Streitigkeit aus Darlehensvertrag zwischen Eheleuten als sonstige Familiensache

Autor: Notar Dr. Jörn Heinemann, Neumarkt i.d.OPf.
Aus: Familien-Rechtsberater, Heft 11/2014
1. Fordert ein Ehegatte die Rückzahlung eines während der Ehe gewährten zinslosen Darlehens vom anderen Ehegatten aus Anlass der Trennung, so liegt ein inhaltlicher und zeitlicher Zusammenhang i.S.d. § 266 Abs. 1 Nr. 3 FamFG vor. (Leitsatz des Verfassers)2. Private Darlehensgeschäfte zwischen Eheleuten sind keine Bank- und Finanzgeschäfte i.S.d. § 348 Abs. 1 Satz 2 Nr. 2b ZPO, so dass die Zuständigkeit des Familiengerichts nicht ausgeschlossen ist. (amtlicher Leitsatz)

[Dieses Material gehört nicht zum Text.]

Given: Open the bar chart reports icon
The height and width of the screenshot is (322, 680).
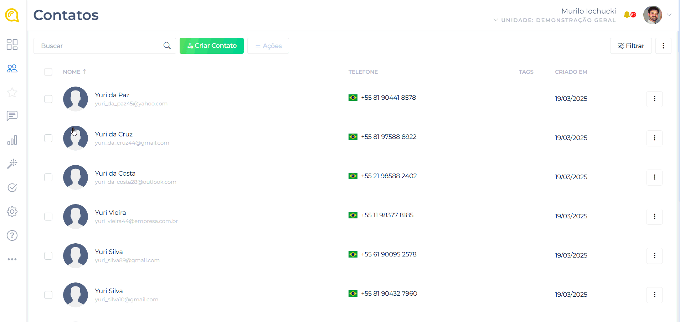Looking at the screenshot, I should point(12,140).
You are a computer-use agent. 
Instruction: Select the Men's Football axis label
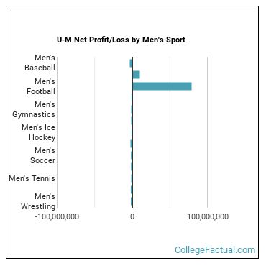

OLG München, Beschl. v. 2.4.2014 - 20 W 503/14

Vorinstanz: LG Landshut, Beschl. v. 18.12.2013 - 41 O 585/13

FamFG § 266 Abs. 1 Nr. 3; ZPO § 348 Abs. 1 S. 2 Nr. 2b

Das Problem

Der Kläger macht gegen die Beklagte einen Anspruch auf Darlehensrückzahlung geltend. Die Parteien waren miteinander verheiratet; die nach Auffassung des Klägers als zinsloses Darlehen i.H.v. 107.000 € an die Beklagte ausgereichten Mittel wurden während des Bestands der Ehe ausbezahlt. Die Parteien leben seit dem 1.7.2010 getrennt und sind zwischenzeitlich geschieden. Der Kläger hat die Beklagte mit Schreiben seines Prozessbevollmächtigten vom 11.7.2011 zur Rückzahlung des von ihm geltend gemachten Betrages aufgefordert. Die Beklagte ist u.a. der Auffassung, die Darlehensbeträge seien auch unter dem Aspekt ehebedingter Zuwendung zu betrachten. Das LG hat den ordentlichen Rechtsweg für unzulässig erklärt und den Rechtsstreit an das Familiengericht verwiesen. Der Kläger ist der Auffassung, es läge keine sonstige Familiensache i.S.d. § 266 Abs. 1 Nr. 3 FamFG vor, weil es an einem Zusammenhang des Rechtsstreits mit der Trennung/Scheidung fehle; insbesondere liege ein Fall der Ausnahmevorschrift nach § 266 Abs. 1 FamFG i.V.m. § 348 Abs. 1 Satz 2 Nr. 2b ZPO vor. Der Kläger hat gegen die Entscheidung des LG die sofortige Beschwerde erhoben.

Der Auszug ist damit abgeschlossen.